Di 28. April bis So 3. Mai Endklassement Tour de Romandie 2026 1. Tadej Pogacar (SLO) - UAE-XRG 20:05:42 2. Florian Lipowitz (GER) - Red Bull-Bora +0:42 3. Lenny Martinez (FRA) - Bahrain Victorious +2:44 4. Jørgen Nordhagen (NOR) - Visma-Lease a Bike +2:51 5. Luke Plapp (AUS) - Jayco-Alula +3:15 6. Luke Tuckwell (AUS) - Red Bull-Bora +3:16 7. Jefferson Cepeda (ECU) - Movistar +3:18 8. A. Withen Philipsen (DEN) - Lidl-Trek +3:20 9. Lorenzo Fortunato (ITA) - XDS-Astana +3:24 10. Junior Lecerf (BEL) - Soudal-Quick Step +3:32 ...

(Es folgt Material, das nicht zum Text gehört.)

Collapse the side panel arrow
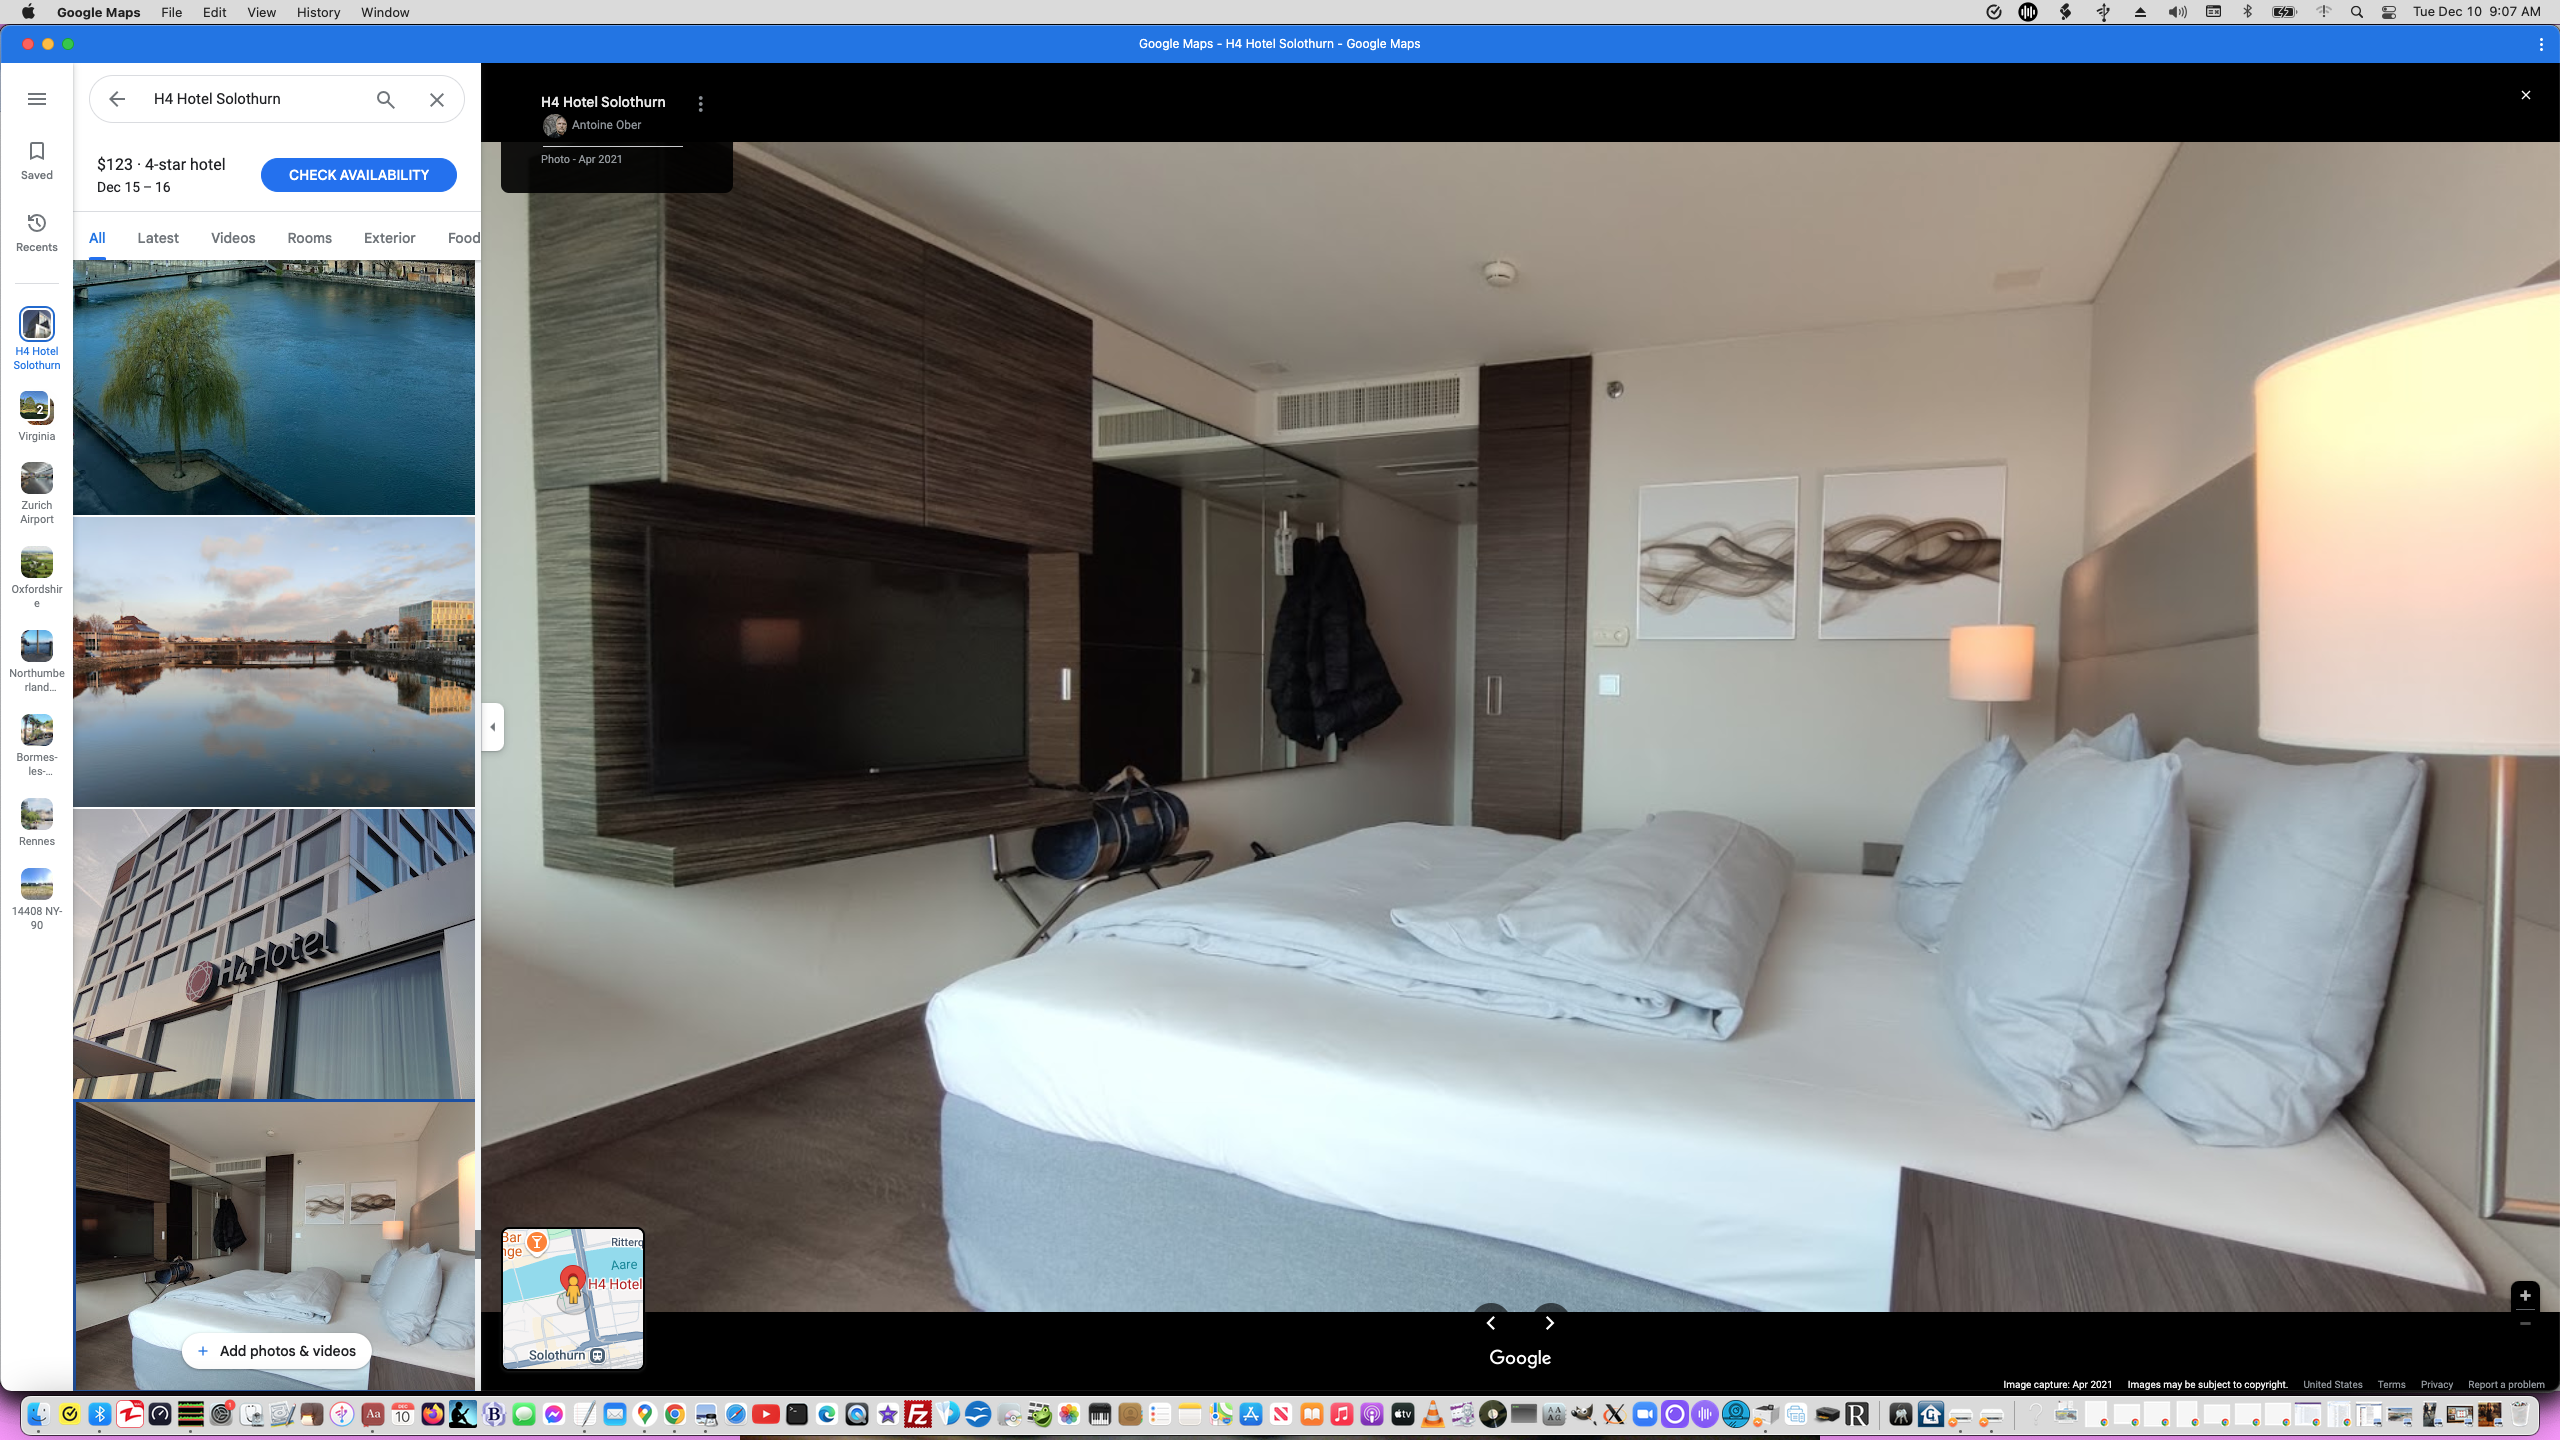Viewport: 2560px width, 1440px height. (x=492, y=727)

In der der Startliste zur Tour de Romandie 2026 tauchten nur mickrige 15 Teams auf. Gleich 4 der 18 WorldTour-Teams hatten die Tour de Romandie auserwählt, das eine WorldTour-Rennen zu sein, das sie seit dieser Saison auslassen können, und zwar Alpecin, Decathlon, Lotto und Uno-X. Außerdem machte von den 3 vorqualifizierten ProTeams nur Tudor vom Startrecht Gebrauch. Wildcards verteilte der mit Finanzierungsproblemen kämpfende Veranstalter keine. Nach Wegfall des Hauptsponsors haben die Führungstrikots 2026 keinen entsprechenden Werbeaufdruck.
Strecke
Der 3,2-Kilometer-Prolog ist 2026 das einzige Einzelzeitfahren im Etappenplan. Die Etappen 1 bis 4 sind alle mehr oder weniger Rundstreckenrennen, wobei 3. und 4. Etappe zum Beispiel Col Mollendruz und Jaunpass im Finale beinhalten. Die einzige wirkliche A-nach-B-Etappe ist die abschließende 5. Etappe mit Bergankunft in Leysin. Der Schwierigkeitsgrad und das Potenzial zum Zeit herausholen steigt mit jedem der 6 Renntage.